TASK -
Rewrite all of the records with each "How do I perform" changed to "How can I", keeping every other part the same.

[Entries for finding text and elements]
* begin *
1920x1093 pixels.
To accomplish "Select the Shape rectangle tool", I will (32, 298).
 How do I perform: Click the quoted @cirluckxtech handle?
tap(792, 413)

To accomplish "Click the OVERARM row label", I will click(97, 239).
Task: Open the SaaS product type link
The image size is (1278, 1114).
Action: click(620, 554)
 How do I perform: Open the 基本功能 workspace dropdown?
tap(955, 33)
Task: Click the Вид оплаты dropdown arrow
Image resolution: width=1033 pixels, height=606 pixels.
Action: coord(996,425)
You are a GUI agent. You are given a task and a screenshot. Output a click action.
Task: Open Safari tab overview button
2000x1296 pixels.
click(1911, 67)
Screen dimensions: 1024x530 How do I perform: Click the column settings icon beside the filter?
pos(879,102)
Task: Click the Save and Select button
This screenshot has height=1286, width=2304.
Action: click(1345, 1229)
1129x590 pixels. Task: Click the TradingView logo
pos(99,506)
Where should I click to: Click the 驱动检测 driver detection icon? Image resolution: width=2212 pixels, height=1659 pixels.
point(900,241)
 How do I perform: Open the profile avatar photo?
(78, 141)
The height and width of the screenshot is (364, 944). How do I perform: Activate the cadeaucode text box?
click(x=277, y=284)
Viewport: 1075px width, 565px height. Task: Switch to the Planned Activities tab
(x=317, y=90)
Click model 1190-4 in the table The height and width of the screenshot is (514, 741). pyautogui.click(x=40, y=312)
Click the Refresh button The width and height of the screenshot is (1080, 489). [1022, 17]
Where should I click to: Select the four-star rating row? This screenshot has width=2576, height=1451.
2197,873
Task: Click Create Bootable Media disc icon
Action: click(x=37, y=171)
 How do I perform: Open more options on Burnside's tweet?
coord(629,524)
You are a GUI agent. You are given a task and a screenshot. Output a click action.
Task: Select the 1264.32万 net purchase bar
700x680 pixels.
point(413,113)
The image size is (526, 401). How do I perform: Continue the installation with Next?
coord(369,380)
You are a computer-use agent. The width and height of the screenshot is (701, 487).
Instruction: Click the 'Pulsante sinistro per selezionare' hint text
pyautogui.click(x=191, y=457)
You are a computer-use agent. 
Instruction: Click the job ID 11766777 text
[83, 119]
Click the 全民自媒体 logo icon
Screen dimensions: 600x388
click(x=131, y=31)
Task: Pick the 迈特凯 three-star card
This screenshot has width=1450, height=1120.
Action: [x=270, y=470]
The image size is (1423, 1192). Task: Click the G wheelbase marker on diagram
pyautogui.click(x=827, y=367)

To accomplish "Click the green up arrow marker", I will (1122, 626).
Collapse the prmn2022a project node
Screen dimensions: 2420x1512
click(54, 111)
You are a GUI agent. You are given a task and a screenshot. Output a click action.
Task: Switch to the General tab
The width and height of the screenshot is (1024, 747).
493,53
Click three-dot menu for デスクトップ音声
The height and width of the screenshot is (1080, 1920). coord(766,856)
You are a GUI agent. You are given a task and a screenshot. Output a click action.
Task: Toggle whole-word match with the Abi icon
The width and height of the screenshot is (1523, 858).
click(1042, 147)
* end *
IN RESPONSE -
1920x1093 pixels.
To accomplish "Select the Shape rectangle tool", I will (32, 298).
 How can I: Click the quoted @cirluckxtech handle?
tap(792, 413)

To accomplish "Click the OVERARM row label", I will click(97, 239).
Task: Open the SaaS product type link
The image size is (1278, 1114).
Action: click(620, 554)
 How can I: Open the 基本功能 workspace dropdown?
tap(955, 33)
Task: Click the Вид оплаты dropdown arrow
Image resolution: width=1033 pixels, height=606 pixels.
Action: coord(996,425)
You are a GUI agent. You are given a task and a screenshot. Output a click action.
Task: Open Safari tab overview button
2000x1296 pixels.
click(1911, 67)
Screen dimensions: 1024x530 How can I: Click the column settings icon beside the filter?
pos(879,102)
Task: Click the Save and Select button
This screenshot has height=1286, width=2304.
Action: click(1345, 1229)
1129x590 pixels. Task: Click the TradingView logo
pos(99,506)
Where should I click to: Click the 驱动检测 driver detection icon? Image resolution: width=2212 pixels, height=1659 pixels.
point(900,241)
 How can I: Open the profile avatar photo?
(78, 141)
The height and width of the screenshot is (364, 944). How can I: Activate the cadeaucode text box?
click(x=277, y=284)
Viewport: 1075px width, 565px height. Task: Switch to the Planned Activities tab
(x=317, y=90)
Click model 1190-4 in the table The height and width of the screenshot is (514, 741). pyautogui.click(x=40, y=312)
Click the Refresh button The width and height of the screenshot is (1080, 489). [1022, 17]
Where should I click to: Select the four-star rating row? This screenshot has width=2576, height=1451.
2197,873
Task: Click Create Bootable Media disc icon
Action: click(x=37, y=171)
 How can I: Open more options on Burnside's tweet?
coord(629,524)
You are a GUI agent. You are given a task and a screenshot. Output a click action.
Task: Select the 1264.32万 net purchase bar
700x680 pixels.
point(413,113)
The image size is (526, 401). How can I: Continue the installation with Next?
coord(369,380)
You are a computer-use agent. The width and height of the screenshot is (701, 487).
Instruction: Click the 'Pulsante sinistro per selezionare' hint text
pyautogui.click(x=191, y=457)
You are a computer-use agent. 
Instruction: Click the job ID 11766777 text
[83, 119]
Click the 全民自媒体 logo icon
Screen dimensions: 600x388
click(x=131, y=31)
Task: Pick the 迈特凯 three-star card
This screenshot has width=1450, height=1120.
Action: [x=270, y=470]
The image size is (1423, 1192). Task: Click the G wheelbase marker on diagram
pyautogui.click(x=827, y=367)

To accomplish "Click the green up arrow marker", I will (1122, 626).
Collapse the prmn2022a project node
Screen dimensions: 2420x1512
click(54, 111)
You are a GUI agent. You are given a task and a screenshot. Output a click action.
Task: Switch to the General tab
The width and height of the screenshot is (1024, 747).
493,53
Click three-dot menu for デスクトップ音声
The height and width of the screenshot is (1080, 1920). coord(766,856)
You are a GUI agent. You are given a task and a screenshot. Output a click action.
Task: Toggle whole-word match with the Abi icon
The width and height of the screenshot is (1523, 858).
click(1042, 147)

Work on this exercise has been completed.